Pre-Conception Sessions

A series of pre-conception Rolfing sessions may avert, or significantly lessen, many potential structural discomforts commonly experienced by women during pregnancy.  An unaligned body predisposes a woman to many discomforts as her pregnancy progresses.  These include back pain, hip joint pain, leg cramping, sciatica and a restricted capacity for breathing.

Commonly occurring forward tilt of the pelvis (frequently found in women as a residual from previous pregnancies) will be exacerbated as the uterus enlarges.  Given that a horizontal pelvis optimally supports the vertebral column, commencing a pregnancy with a tilted pelvis is not conducive to a comfortable 40 weeks.

The balanced pelvis of a Rolfed body has consistent tone in the pelvic floor, whereas an unbalanced pelvis will distort the pelvic floor.  Once a pregnancy has commenced, the increased weight of the uterus suspended on the distorted pelvic floor, combined with the softened pelvic ligaments of pregnancy, can result in pain is several hip joints.

The Rolfing process equips the body with a solid base by aligning the toe, ankle and knee hinges.  Commencing her pregnancy with a sturdy foundation will provide a woman with sound support for her rapidly changing center of gravity and an opportunity for optimum carriage of her posture as her baby grows.

Rolfing during Pregnancy

The standard series of ten Rolfing treatments is not appropriate once a pregnancy has commenced.  However, Rolfing techniques and movement education can significantly assist a pregnant woman adapt to her changing structure and provide relief from discomforts resulting from these structural changes.  This is particularly true in the last 6 months of pregnancy.

Post-partum Rolfing

The initial three to six month post-partum period is often considered the best time to undergo a series of Rolfing sessions.  At this time, some of the effect on the body's connective tissue of the hormone relaxin is still lingering.  This has the effect of making the fascial network more pliable than usual, thus more receptive to the Rolfing process.  Seizing the opportunity to undergo a series of sessions at this time can assist a woman in surrendering her pregnant posture and gait, and restoring her balance, alignment, body orientation and comfort.
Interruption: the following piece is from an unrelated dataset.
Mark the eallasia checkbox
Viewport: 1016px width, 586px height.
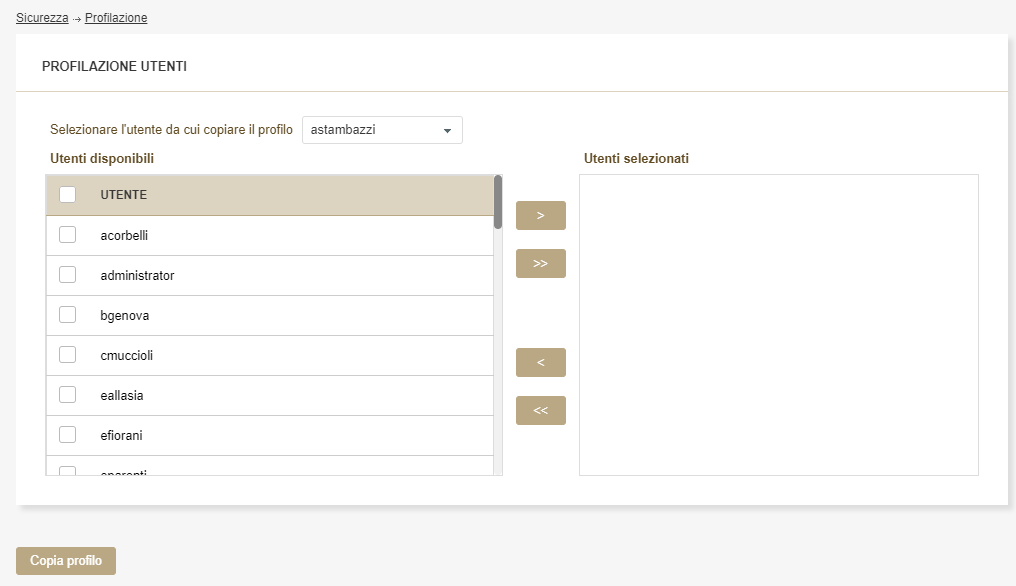pyautogui.click(x=68, y=395)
This does not mean that undergoing the ten series after the initial six month post-partum period will not still be of tremendous value to a woman.  Structural changes resulting from pregnancy and childbirth can establish lifelong patterns of chronic discomfort.
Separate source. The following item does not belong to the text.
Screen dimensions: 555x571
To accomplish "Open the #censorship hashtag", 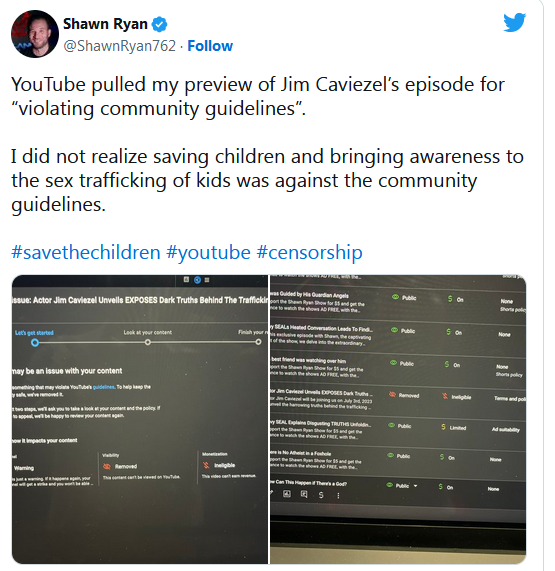I will click(x=310, y=252).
In many instances, a woman's pelvis retains its anterior tilt and her thigh bones may remain externally rotated.  This situation results in a loss of support for the vertebral column and frequently in a downward pull on the rib cage.  Hours spent breast feeding will further contribute to a rounded appearance of the shoulder girdle and imbalance between the musculature of the front and back of the chest.  The psoas muscle is severely compromised during pregnancy and many women need to be re-educated in their awareness and use of this extremely important structural muscle.

Perhaps most importantly, the psychological boost to the woman in reclaiming her pre-pregnancy body cannot be underestimated.  Moreover, with this psychological boost, the more energy she finds in her newly Rolfed body the more capable she will feel to undertake the challenges of motherhood.